Many of the most expensive flood and storm disasters in US history have occurred in recent decades. The glib response is to blame the severity of these catastrophes on climate change, but are we looking in the wrong direction?
Almost 20 years ago, the National Wildlife Federation issued a report on this subject, Higher Ground. It argued, among other things, that federal flood insurance was amplifying the impact of storms by encouraging Americans to build and rebuild in areas prone to flooding.
Higher Ground revealed a home in Houston that was valued at $114,480, but which had been flooded 16 times and thus received $806,591 in federally subsidized flood insurance payments.
Michael Grunwald, writing in Politico, sums up the issue:
Houston’s problem was runaway development in flood-prone areas, accelerated by heavily subsidized federal flood insurance.… Congress often discusses fixing flood insurance to stop encouraging Americans to build in harm’s way, but the National Flood Insurance Program is still almost as dysfunctional as it was 19 years ago. It is now nearly $25 billion in the red, piling debt onto the national credit card. Meanwhile, cities like Houston — as well as New Orleans, which Higher Ground identified as the national leader in repetitive losses eight years before Hurricane Katrina — continue to sprawl into their vulnerable floodplains, aided by the availability of inexpensive federally supported insurance.
Those who advocate for insurance subsidies might say that every great city was once small and population growth requires building. The same subsidies advocate might say that to take a position against subsidies is to prevent growth and push people into rural areas where they prefer not to live.
But the case against subsidized flood insurance is not a case against growth; it is a case against distorted growth. Federally supported insurance overrides the risk-reducing incentives that insurance premiums provide and results in building in vulnerable areas. For example, wetlands are lost to distorted growth. From 1992 to 2010, Northwest Houston lost more than 70% of its wetlands.
Grunwald is clear that it is subsidized flood insurance, not climate change, that is responsible for Houston’s disaster:
Two relatively modest storms that hit Houston in 2015 and 2016 — so small they didn’t get names — did so much property damage they made the list of the 15 highest-priced floods in US history. But Houston’s low-lying flatlands keep booming.
Given the subsidized flood insurance, should we be surprised that millions of Americans live in harm’s way, on flood plains? In short, as Grunwald observed, “Floods are not really natural disasters. They are natural events, but they are mostly man-made disasters.”

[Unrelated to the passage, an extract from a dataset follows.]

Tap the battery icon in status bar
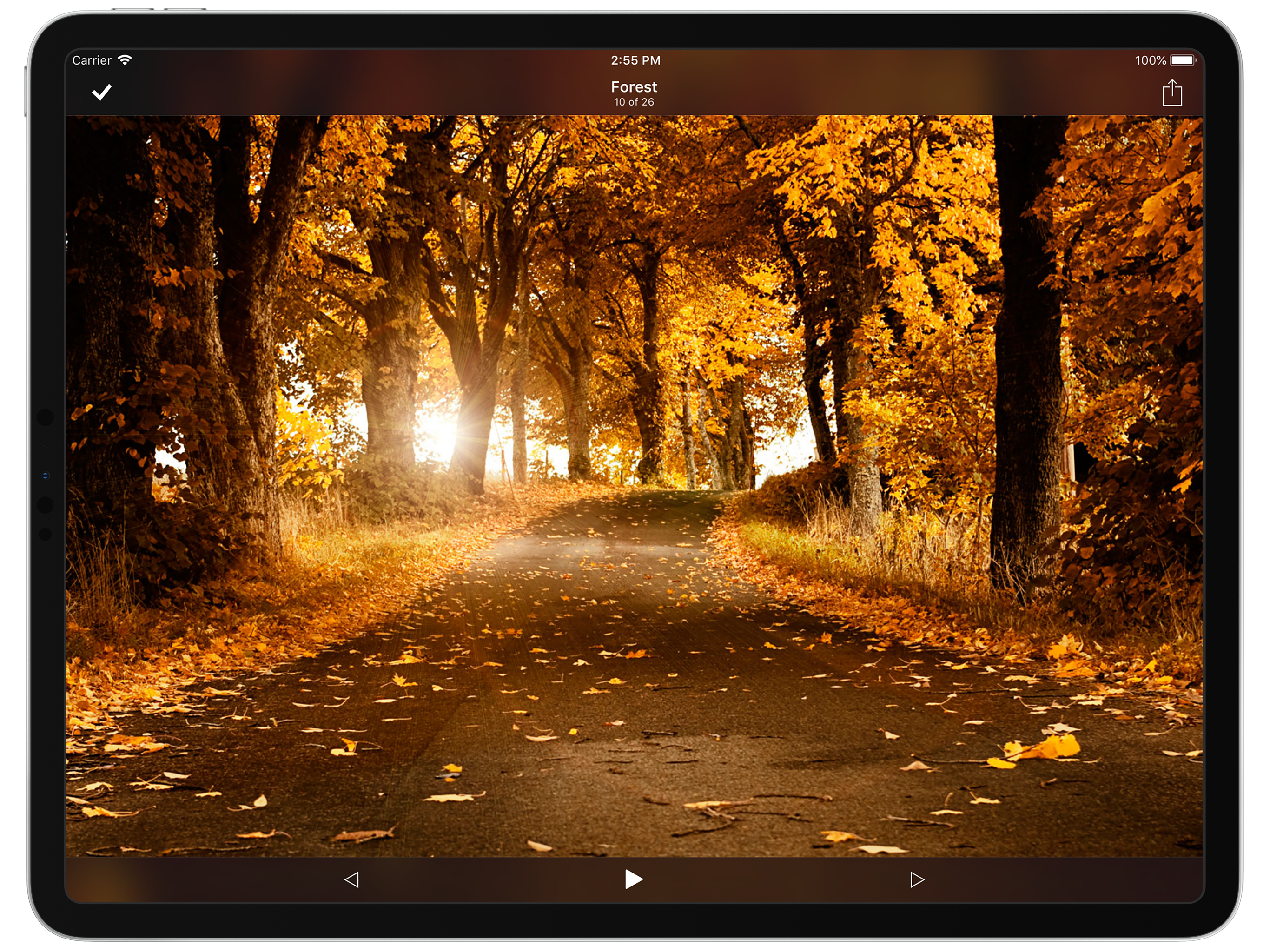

How insurance works in a free market
Every day we make decisions based on risk. You may not know it, but insurance premiums provide incentives to reduce risk. In a free market, insurance premiums on cars, for instance, tend to settle toward an “actuarially fair price.” This is based on the insurance companies’ estimates of the chance you’ll make an insurance claim on your car, as well as the possible loss to the company if you do.
If you have a history of drunk driving, that increases the chances you’ll make an insurance claim on your car — so your premiums will be higher, and that encourages you not to drive in the future (or to drive sober in the first place).
If you bought a fancy sports car, that would increase the loss to the company if your vehicle gets damaged — so your premiums would be higher. That might encourage you to buy a less-expensive vehicle.
If governments subsidized car-insurance policies the way they do with flood insurance, we’d see more drunks driving Ferraris around, at the expense of taxpayers.
If the risk is high, premiums will be prohibitive.
Getting the government out of the flood insurance business and having insurance companies determine actuarially sound premiums is the only way for homeowners, businesses, and builders to know the real risk they are assuming. If the risk is high, premiums will be prohibitive, and building will migrate to areas less prone to flooding.
Unfortunately, the prospects for reform are low. Eliminating the National Flood Insurance Program is impossible politically. How likely are even modest policy reforms about premiums or redrawing flood plain maps to better reflect real risk? Such proposals are drowned out by politicians who score easy points by blaming the damage on climate change and passing popular rebuilding bills.
The sad, but most likely, prospect for the near future is that taxpayers will spend hundreds of billions rebuilding Houston in areas prone to suffer flood and storm damage again and again.